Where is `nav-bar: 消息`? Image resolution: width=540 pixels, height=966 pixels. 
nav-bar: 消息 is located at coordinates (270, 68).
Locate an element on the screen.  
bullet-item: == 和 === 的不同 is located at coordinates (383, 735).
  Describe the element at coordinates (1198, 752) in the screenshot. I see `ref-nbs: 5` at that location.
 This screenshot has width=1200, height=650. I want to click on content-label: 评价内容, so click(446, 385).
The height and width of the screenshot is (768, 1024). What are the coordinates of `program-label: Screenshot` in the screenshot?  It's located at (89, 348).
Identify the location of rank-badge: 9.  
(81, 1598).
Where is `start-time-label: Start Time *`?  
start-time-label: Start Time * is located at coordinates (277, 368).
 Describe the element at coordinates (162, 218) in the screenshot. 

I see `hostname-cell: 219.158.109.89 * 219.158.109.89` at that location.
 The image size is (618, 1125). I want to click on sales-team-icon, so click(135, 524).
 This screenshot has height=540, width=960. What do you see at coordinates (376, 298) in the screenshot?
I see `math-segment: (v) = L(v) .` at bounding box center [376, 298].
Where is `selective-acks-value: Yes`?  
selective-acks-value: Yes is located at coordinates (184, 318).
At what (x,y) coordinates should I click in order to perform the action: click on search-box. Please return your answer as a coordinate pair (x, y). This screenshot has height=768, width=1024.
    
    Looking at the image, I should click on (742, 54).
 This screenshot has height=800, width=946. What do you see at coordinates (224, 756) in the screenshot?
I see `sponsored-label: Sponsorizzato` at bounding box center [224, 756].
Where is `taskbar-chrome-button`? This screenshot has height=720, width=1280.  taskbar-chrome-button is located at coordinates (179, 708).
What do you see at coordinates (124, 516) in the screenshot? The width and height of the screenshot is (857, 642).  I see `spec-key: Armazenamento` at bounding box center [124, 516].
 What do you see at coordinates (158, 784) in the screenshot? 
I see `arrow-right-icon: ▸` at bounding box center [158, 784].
= = =
Assignment — Please repeat everything in the entries from the line containing "Locate an element on the screen." down to the line containing "(81, 1598).", word for word, with both of those lines included.

Output for this task —
Locate an element on the screen.  
bullet-item: == 和 === 的不同 is located at coordinates (383, 735).
  Describe the element at coordinates (1198, 752) in the screenshot. I see `ref-nbs: 5` at that location.
 This screenshot has width=1200, height=650. I want to click on content-label: 评价内容, so click(446, 385).
The height and width of the screenshot is (768, 1024). What are the coordinates of `program-label: Screenshot` in the screenshot?  It's located at (89, 348).
Identify the location of rank-badge: 9.  
(81, 1598).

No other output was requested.